(Records from a data source)
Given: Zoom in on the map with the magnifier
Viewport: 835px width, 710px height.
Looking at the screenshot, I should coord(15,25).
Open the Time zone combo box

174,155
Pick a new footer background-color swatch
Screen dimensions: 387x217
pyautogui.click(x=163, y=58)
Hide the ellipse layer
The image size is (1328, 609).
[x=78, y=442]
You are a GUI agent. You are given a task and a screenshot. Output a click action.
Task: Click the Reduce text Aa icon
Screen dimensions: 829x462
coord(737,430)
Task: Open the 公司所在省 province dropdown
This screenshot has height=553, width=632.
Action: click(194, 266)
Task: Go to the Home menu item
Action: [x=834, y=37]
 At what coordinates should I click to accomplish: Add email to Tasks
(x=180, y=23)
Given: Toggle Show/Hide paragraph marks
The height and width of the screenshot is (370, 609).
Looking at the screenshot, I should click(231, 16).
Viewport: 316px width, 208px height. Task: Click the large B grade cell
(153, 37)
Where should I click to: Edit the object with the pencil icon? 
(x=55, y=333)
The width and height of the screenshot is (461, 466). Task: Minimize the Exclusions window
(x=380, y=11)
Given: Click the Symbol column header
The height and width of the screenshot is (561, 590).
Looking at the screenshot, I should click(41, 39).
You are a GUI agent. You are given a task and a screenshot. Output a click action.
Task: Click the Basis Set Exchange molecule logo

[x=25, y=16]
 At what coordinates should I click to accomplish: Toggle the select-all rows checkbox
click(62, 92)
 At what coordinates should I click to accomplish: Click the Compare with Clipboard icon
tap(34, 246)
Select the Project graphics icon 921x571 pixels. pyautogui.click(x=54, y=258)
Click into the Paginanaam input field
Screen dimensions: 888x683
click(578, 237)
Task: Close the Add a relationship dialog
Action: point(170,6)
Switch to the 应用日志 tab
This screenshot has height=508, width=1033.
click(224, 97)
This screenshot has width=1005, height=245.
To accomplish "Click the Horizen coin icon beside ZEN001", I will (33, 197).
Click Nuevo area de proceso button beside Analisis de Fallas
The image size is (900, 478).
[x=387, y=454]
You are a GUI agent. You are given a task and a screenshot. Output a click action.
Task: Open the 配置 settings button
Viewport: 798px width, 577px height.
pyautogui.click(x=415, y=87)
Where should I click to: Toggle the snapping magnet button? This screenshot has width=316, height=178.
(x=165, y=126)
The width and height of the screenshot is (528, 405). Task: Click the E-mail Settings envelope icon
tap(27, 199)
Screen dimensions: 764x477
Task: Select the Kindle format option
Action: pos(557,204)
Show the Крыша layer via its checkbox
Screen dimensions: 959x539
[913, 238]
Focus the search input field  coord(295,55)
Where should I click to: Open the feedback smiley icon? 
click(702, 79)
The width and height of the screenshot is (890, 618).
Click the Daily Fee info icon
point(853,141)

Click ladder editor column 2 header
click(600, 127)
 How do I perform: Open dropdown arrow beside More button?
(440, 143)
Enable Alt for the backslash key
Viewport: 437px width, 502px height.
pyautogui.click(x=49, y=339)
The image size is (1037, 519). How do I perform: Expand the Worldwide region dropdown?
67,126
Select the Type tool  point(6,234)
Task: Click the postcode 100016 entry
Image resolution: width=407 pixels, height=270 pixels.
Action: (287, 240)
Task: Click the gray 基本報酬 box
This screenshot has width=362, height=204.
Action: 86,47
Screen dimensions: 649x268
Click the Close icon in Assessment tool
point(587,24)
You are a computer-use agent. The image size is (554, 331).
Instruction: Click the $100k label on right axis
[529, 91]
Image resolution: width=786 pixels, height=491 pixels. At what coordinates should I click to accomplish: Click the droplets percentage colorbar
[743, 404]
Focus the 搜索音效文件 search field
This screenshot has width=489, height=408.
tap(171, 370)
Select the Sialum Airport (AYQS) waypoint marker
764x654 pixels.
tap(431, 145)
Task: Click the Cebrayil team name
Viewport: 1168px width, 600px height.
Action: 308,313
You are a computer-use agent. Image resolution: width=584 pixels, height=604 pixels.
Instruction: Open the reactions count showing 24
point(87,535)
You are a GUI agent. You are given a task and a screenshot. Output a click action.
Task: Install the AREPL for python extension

• [Required work] Output exactly the lines above, from the one holding "Image resolution: width=407" through the end of the data, including the first and last.

• [Result for this exercise]
Image resolution: width=407 pixels, height=270 pixels.
Action: (287, 240)
Task: Click the gray 基本報酬 box
This screenshot has width=362, height=204.
Action: 86,47
Screen dimensions: 649x268
Click the Close icon in Assessment tool
point(587,24)
You are a computer-use agent. The image size is (554, 331).
Instruction: Click the $100k label on right axis
[529, 91]
Image resolution: width=786 pixels, height=491 pixels. At what coordinates should I click to accomplish: Click the droplets percentage colorbar
[743, 404]
Focus the 搜索音效文件 search field
This screenshot has width=489, height=408.
tap(171, 370)
Select the Sialum Airport (AYQS) waypoint marker
764x654 pixels.
tap(431, 145)
Task: Click the Cebrayil team name
Viewport: 1168px width, 600px height.
Action: 308,313
You are a computer-use agent. Image resolution: width=584 pixels, height=604 pixels.
Instruction: Open the reactions count showing 24
point(87,535)
You are a GUI agent. You are given a task and a screenshot. Output a click action.
Task: Install the AREPL for python extension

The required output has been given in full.